What Now for the NLRB?
The National Labor Relations Board has been a bright spot for progressives. Don’t think Trump’s team hasn’t noticed.

(Bill O'Leary / The Washington Post / Getty Images)
With Donald Trump’s election victory, leadership of the National Labor Relations Board (NLRB) will change over to Republican hands in January. There are certain policy areas that Trump is personally interested in, but labor law does not seem to be one of them. The direction of the NLRB is thus likely to be determined not by Trumpian idiosyncrasies but rather by the usual Republican business interests.
In the next couple of months, look for the following possible actions:
General Counsel Jennifer Abruzzo removed on January 20. Historically, NLRB general counsels (GCs) have been replaced after their term ends.
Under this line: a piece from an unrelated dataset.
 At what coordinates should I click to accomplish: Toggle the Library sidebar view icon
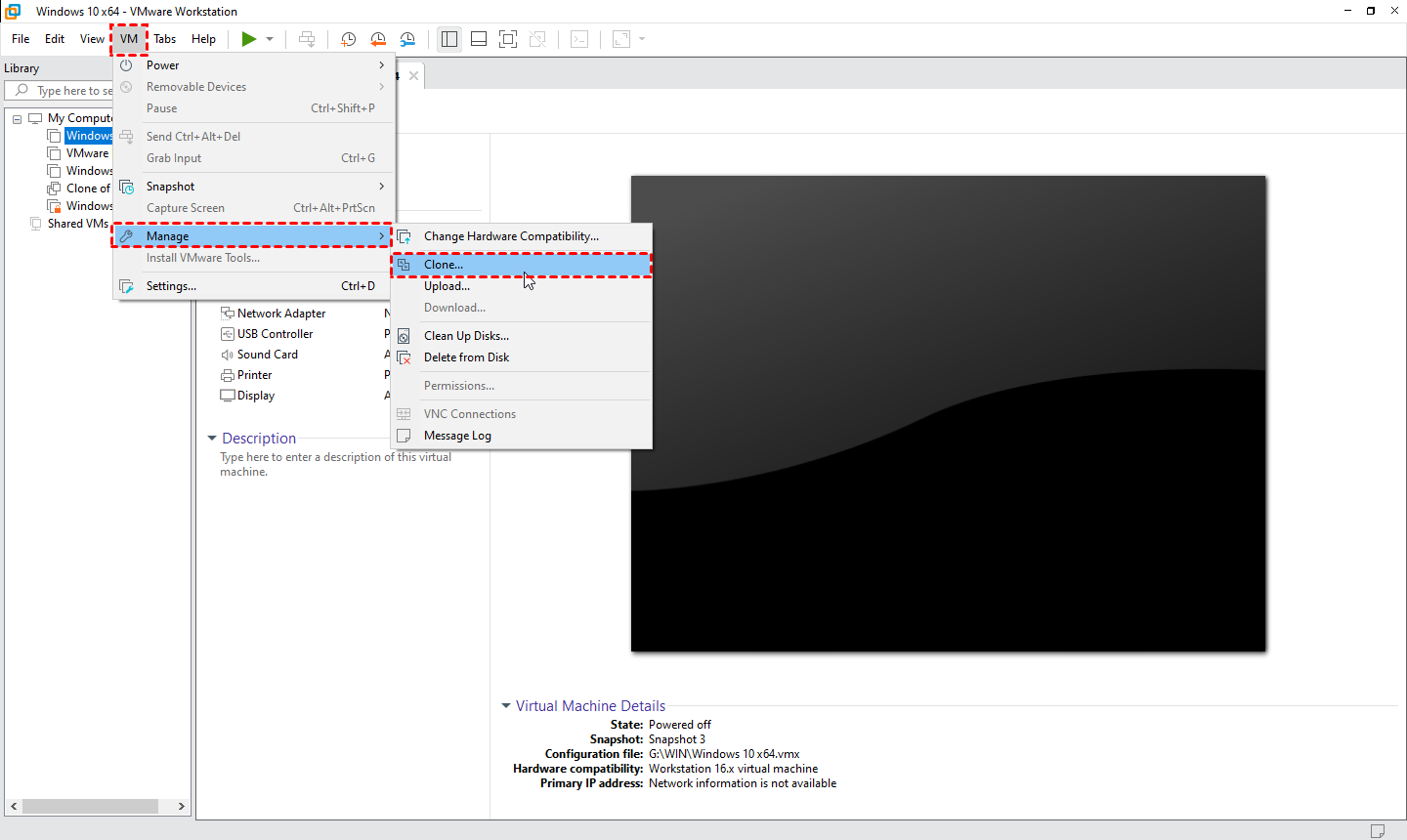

But the Biden administration departed from that norm in 2021 and removed GC Peter Robb from office on the first day of Joe Biden’s presidency. At the time, there was some uncertainty about whether that was legal, but the courts subsequently indicated that they would allow it. The Trump administration is likely to follow the same course of action and remove Abruzzo on the first day of Trump’s presidency.
New list of mandatory submissions to Advice. Whoever replaces Abruzzo should issue a memo that contains a new list of mandatory submissions to the Division of Advice. Abruzzo issued hers in August 2021. Robb issued his in December 2017. This list will indicate what NLRB precedents the new GC will try to change by bringing a test case to a newly composed board. Based on recent history, this list may include bringing cases with the hope of overturning 1) Stericycle and McLaren Macomb, which dealt with rules like confidentiality and non-disparagement that interfere with protected activity; 2) Lion Elastomers, which dealt with the standard for determining when the way an employee engages in protected activity becomes so offensive or problematic that it loses protection; and 3) Fresh & Easy, which dealt with the circumstances in which an employee, acting alone, should be considered to be engaging in concerted activity.
Potential removal of board members on January 20. As with the GC, the five members of the NLRB have historically been replaced only after their term is over. The National Labor Relations Act states that these board members can be removed by the president for “neglect of duty or malfeasance in office, but for no other cause.” But the boutique management-side legal theory of the moment is that these for-cause removal protections are actually unconstitutional. Thus it is conceivable that the Trump administration will decide to remove certain board members on the first day of Trump’s presidency, both to change the partisan composition of the board and to create some amount of legal chaos around the agency.
Potential removal of high-level NLRB staffers. Republican policy people have made a lot of noise lately about changes to civil service classifications that would make it so that federal workers in the Senior Executive Service (SES) or federal workers who are below SES but still deemed to have a significant policymaking function could be fired by the president. This would seem to describe the agency’s regional directors, the various division heads working under the GC, and certain other staffers.